→ What you are asked to do
Output exactly, and only, the lines below from the one with "Task: Zoom out using bottom minus button" down to the one with "1364x567 pixels.". Include both end lines and no pictures.

→ Provided data

=-=-=-=-=

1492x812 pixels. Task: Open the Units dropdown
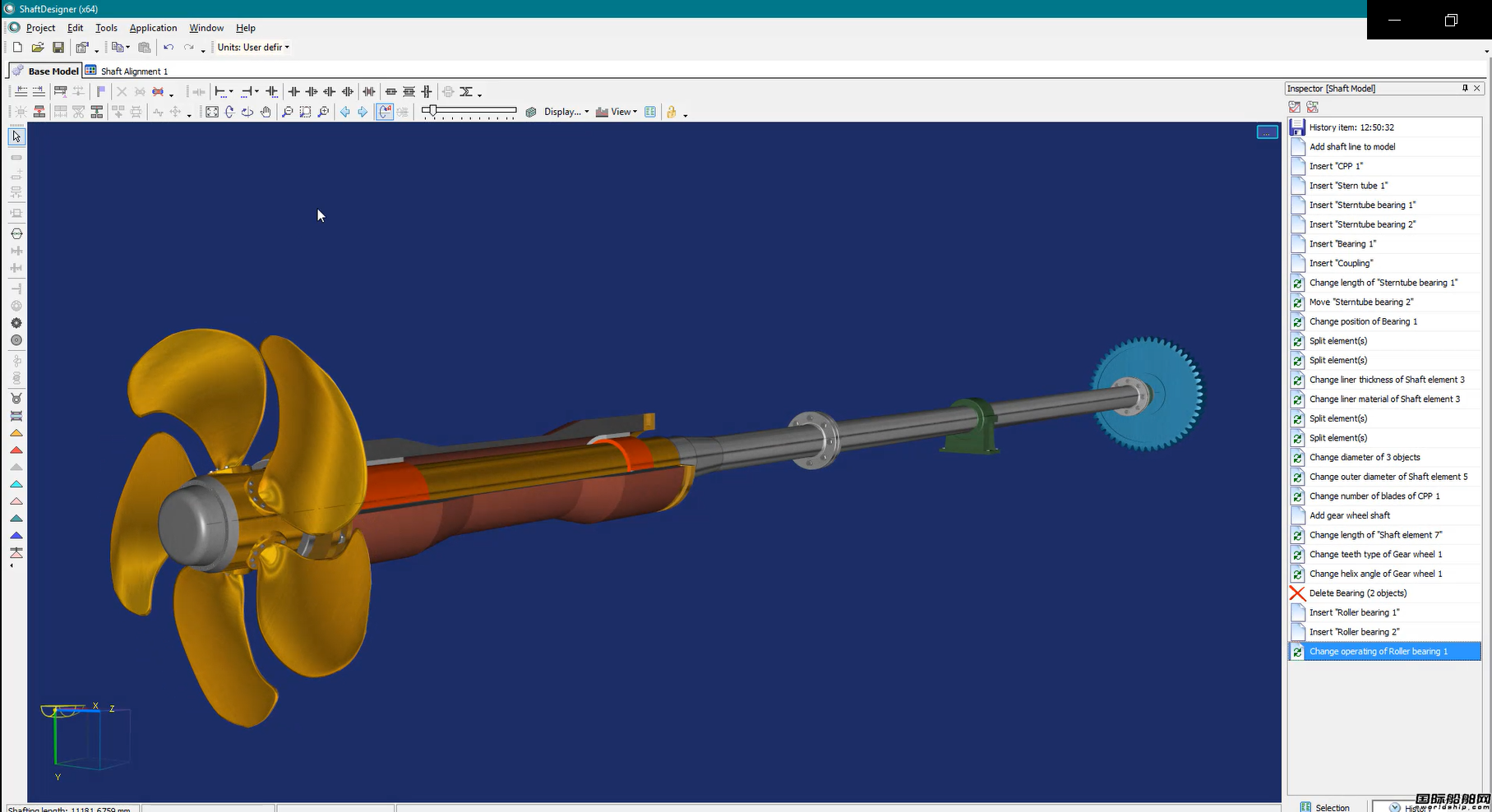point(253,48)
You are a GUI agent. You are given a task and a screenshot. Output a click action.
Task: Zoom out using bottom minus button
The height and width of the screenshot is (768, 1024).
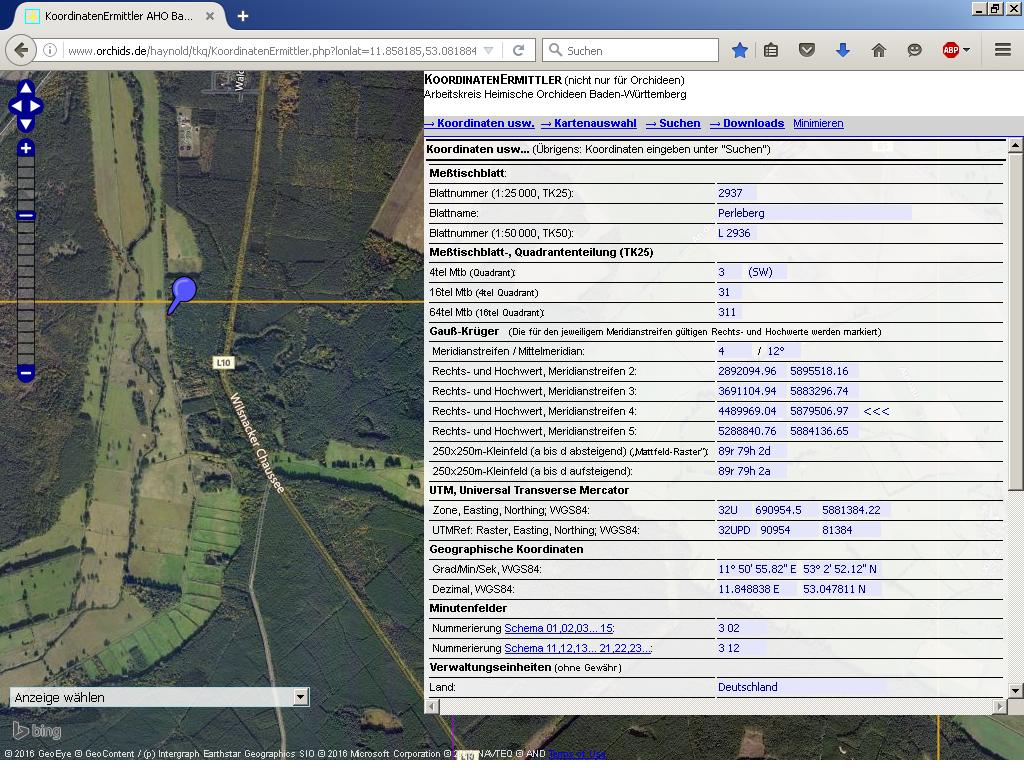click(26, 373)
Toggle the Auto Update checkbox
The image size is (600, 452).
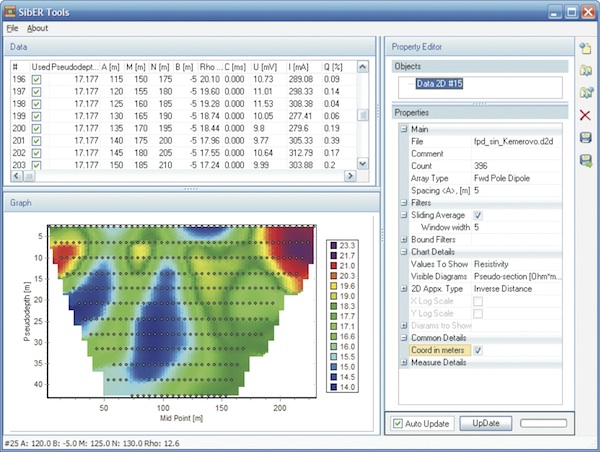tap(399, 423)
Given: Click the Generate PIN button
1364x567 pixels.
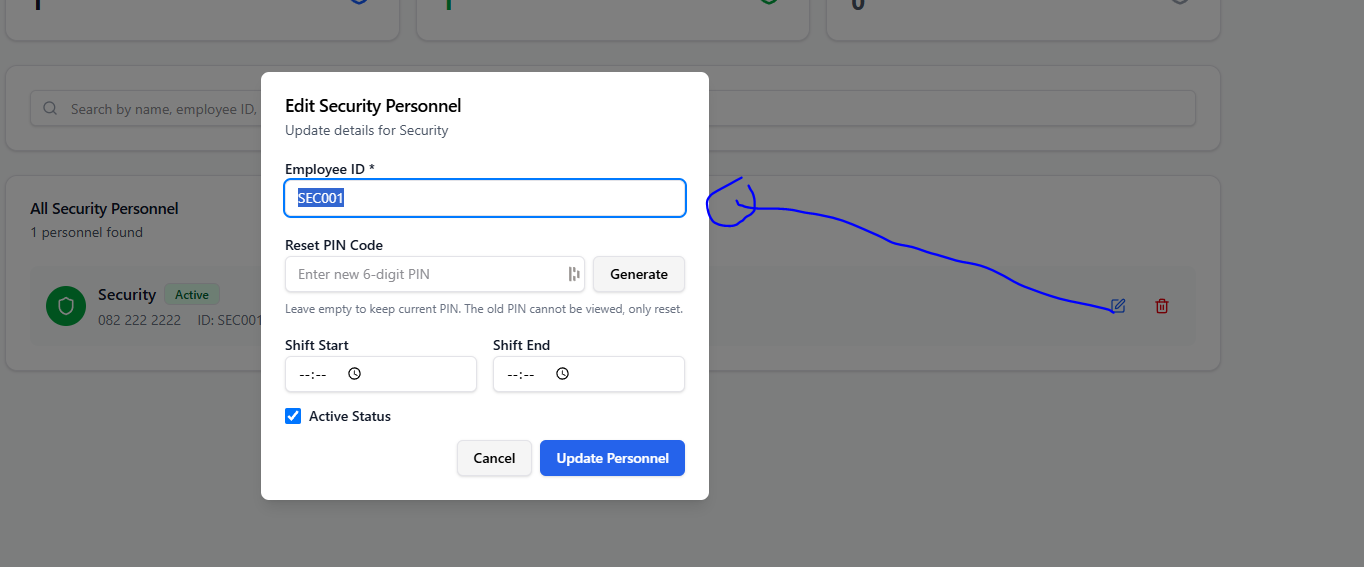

=-=-=-=-=

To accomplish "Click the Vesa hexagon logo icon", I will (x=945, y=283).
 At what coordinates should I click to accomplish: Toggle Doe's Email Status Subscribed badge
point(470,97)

=-=-=-=-=

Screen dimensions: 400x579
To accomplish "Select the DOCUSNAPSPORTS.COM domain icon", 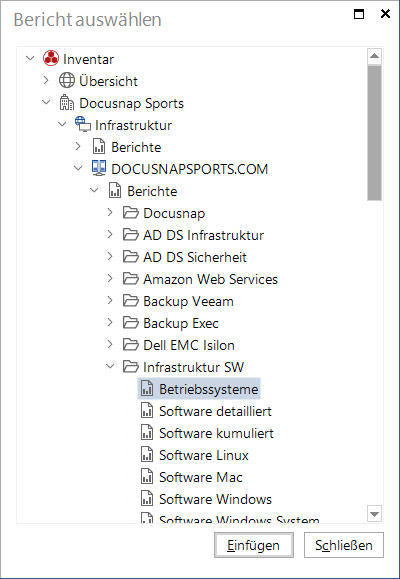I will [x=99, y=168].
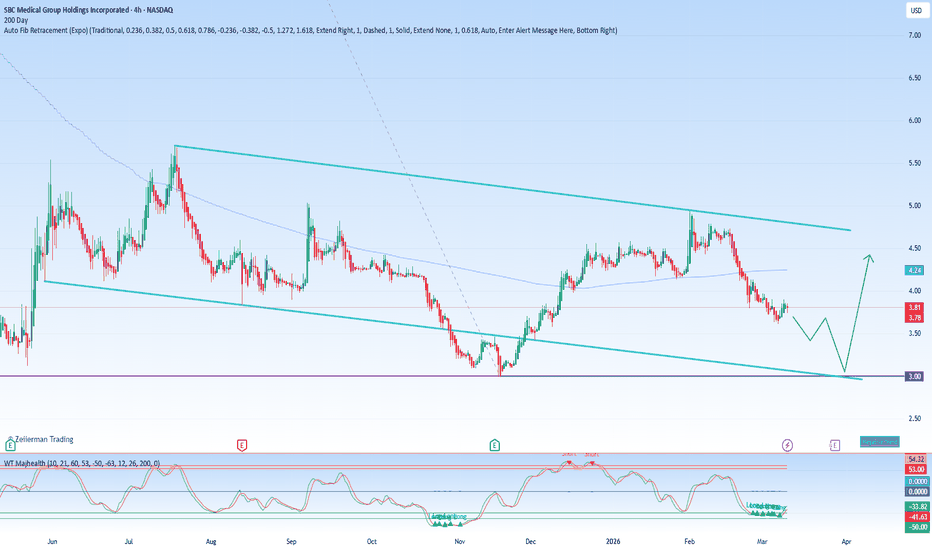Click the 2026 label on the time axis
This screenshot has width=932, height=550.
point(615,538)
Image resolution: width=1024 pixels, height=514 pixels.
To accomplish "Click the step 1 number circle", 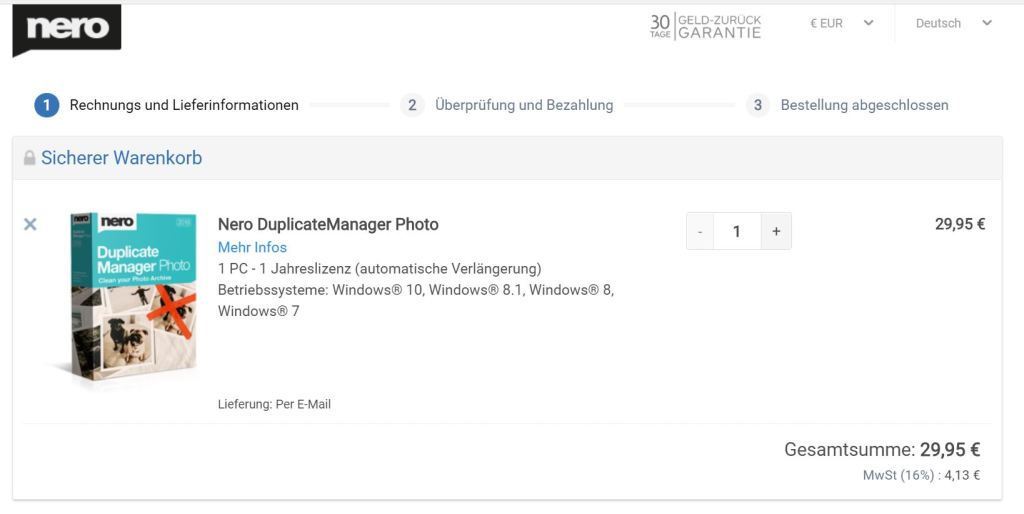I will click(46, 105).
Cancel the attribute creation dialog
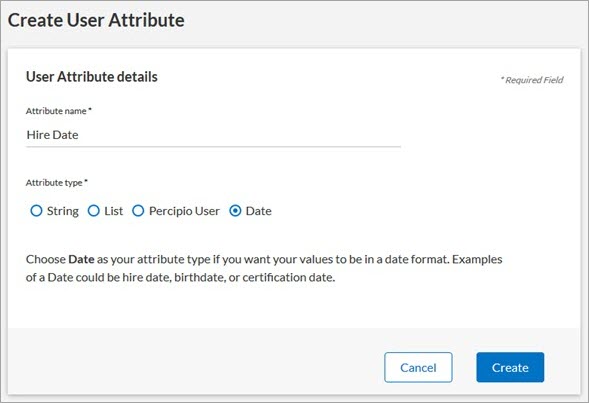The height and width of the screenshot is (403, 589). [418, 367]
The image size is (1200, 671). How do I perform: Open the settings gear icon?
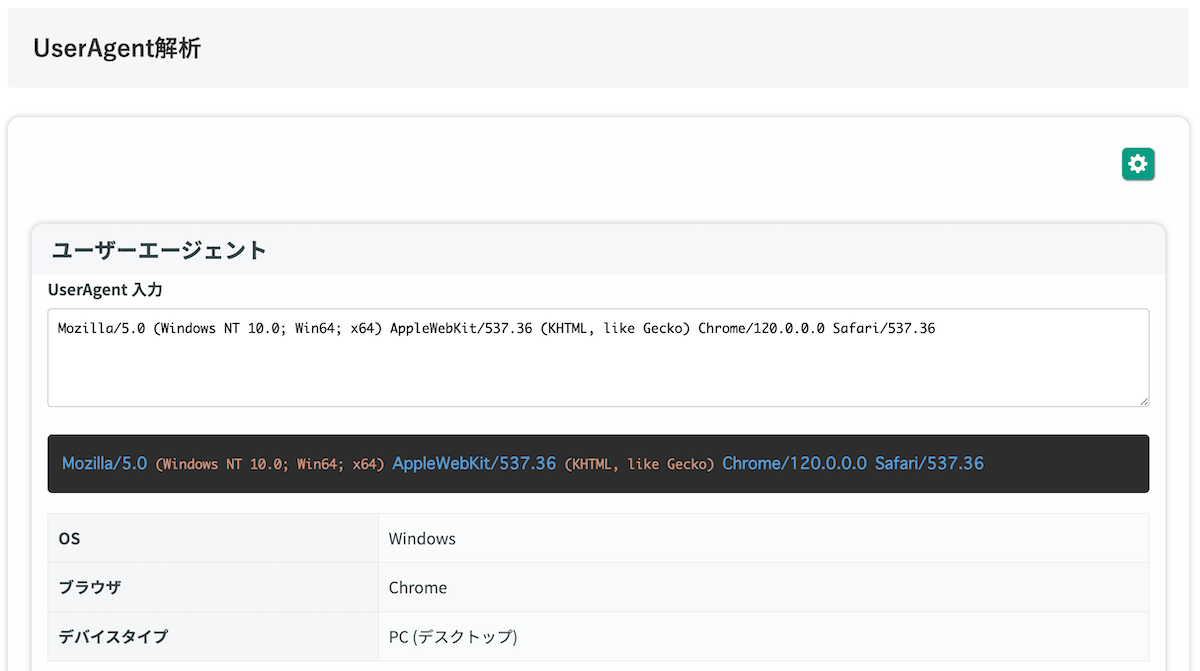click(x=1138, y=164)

=-=-=-=-=

→ Exercise result
Task: Zoom out using bottom minus button
The height and width of the screenshot is (768, 1024).
click(26, 373)
Toggle the Auto Update checkbox
The image size is (600, 452).
tap(399, 423)
Given: Click the Generate PIN button
1364x567 pixels.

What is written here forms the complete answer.